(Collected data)
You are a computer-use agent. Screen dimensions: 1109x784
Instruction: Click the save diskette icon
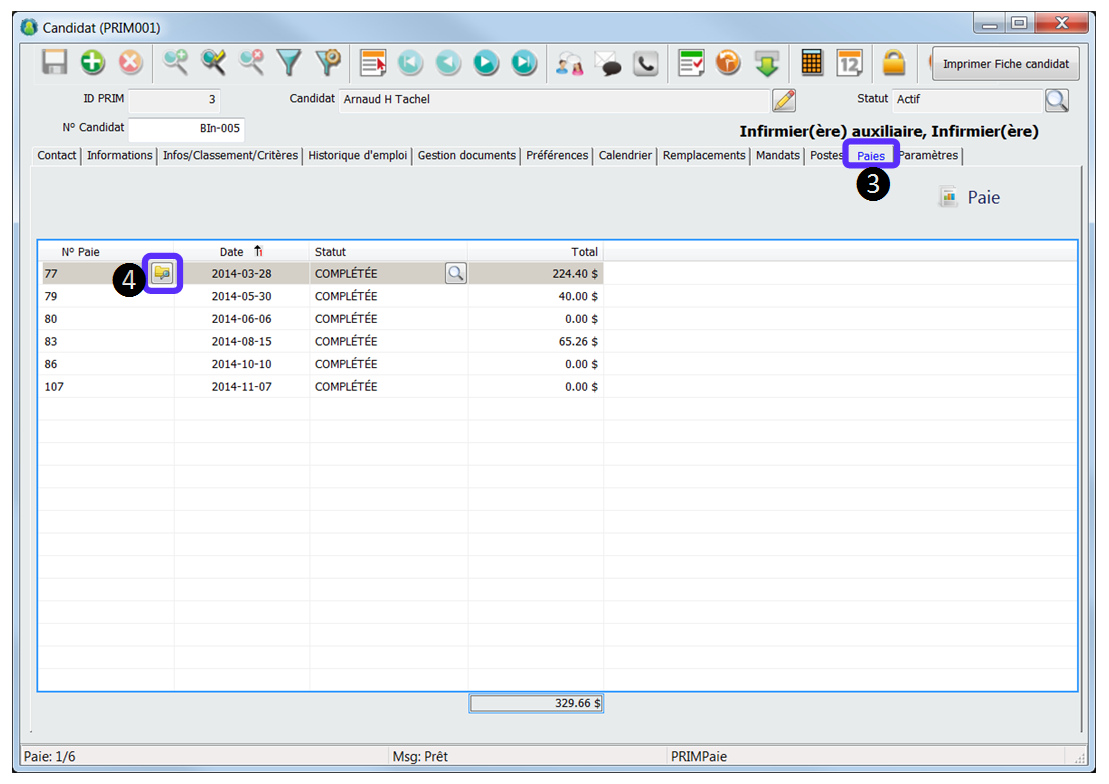click(x=55, y=63)
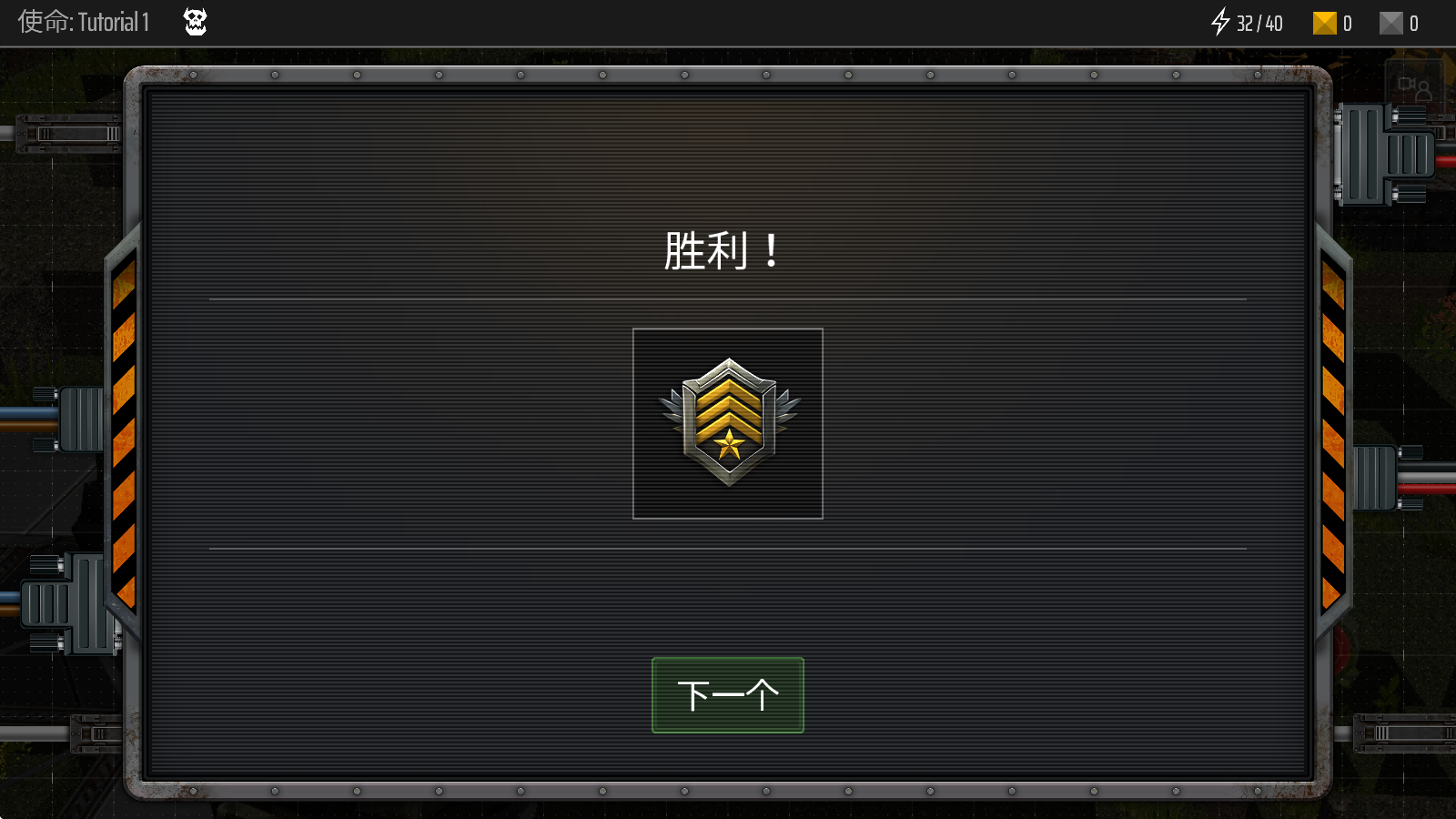Click the green 下一个 button
Screen dimensions: 1456x819
(x=728, y=695)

_What is expected:_
Would you please restate the records word for word, excluding any images?

_Output for this exercise:_
You are a computer-use agent. Screen dimensions: 1109x784
Instruction: Click the save diskette icon
click(x=55, y=63)
Click the green 下一个 button
Screen dimensions: 1456x819
(x=728, y=695)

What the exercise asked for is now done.